Erforderlich zur Rechtfertigung eines Eingriffs in die Unverletzlichkeit der Wohnung ist darüber hinaus jedenfalls der Verdacht, dass eine Straftat begangen worden sei. Das Gewicht des Eingriffs verlangt Verdachtsgründe, die über vage Anhaltspunkte und bloße Vermutungen hinausreichen. Ein Verstoß gegen diese Anforderungen liegt vor, wenn sich sachlich zureichende plausible Gründe für eine Durchsuchung nicht mehr finden lassen (vgl. BVerfGE 59, 95 <97>). Dies ist hier nicht der Fall. Dass die Staatsanwaltschaft angenommen hat, dass die Mitarbeiter der P. Kenntnis von dem Fehlen bestimmter Abrechnungsvoraussetzungen hatten, ist keine völlig sachfremde, willkürliche Bewertung der ihnen vorliegenden Tatsachen. Interne Absprachen zwischen Arzt und Abrechnungsunternehmen können strafrechtlich relevantes Verhalten des Beschwerdeführers zu Lasten Dritter nicht rechtfertigen; auch geht aus den Aussagen des Beschwerdeführers selbst hervor, dass seinen Mitarbeitern Unregelmäßigkeiten aufgefallen seien, die sie jedoch nach Absprache mit dem behandelnden Arzt ignoriert hätten.

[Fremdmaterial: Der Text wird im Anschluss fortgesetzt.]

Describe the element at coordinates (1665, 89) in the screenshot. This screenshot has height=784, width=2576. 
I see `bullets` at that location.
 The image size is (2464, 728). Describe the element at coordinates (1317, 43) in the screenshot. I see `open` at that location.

Schließlich war der Durchsuchungsbeschluss auch nicht unverhältnismäßig. Eine Begrenzung der aufzufindenden Unterlagen auf die Unterlagen von Frau Dr. N. war nicht erforderlich. Der Anfangsverdacht im konkreten Ermittlungsverfahren ging zwar auf eine Aussage von ihr zurück. Der Schluss der Staatsanwaltschaft, dass auch bei anderen Ärzten Unregelmäßigkeiten in den Abrechnungen vorliegen könnten, die von der P. trotz besseren Wissens bearbeitet würden, entbehrte jedoch nicht jeglicher Grundlage.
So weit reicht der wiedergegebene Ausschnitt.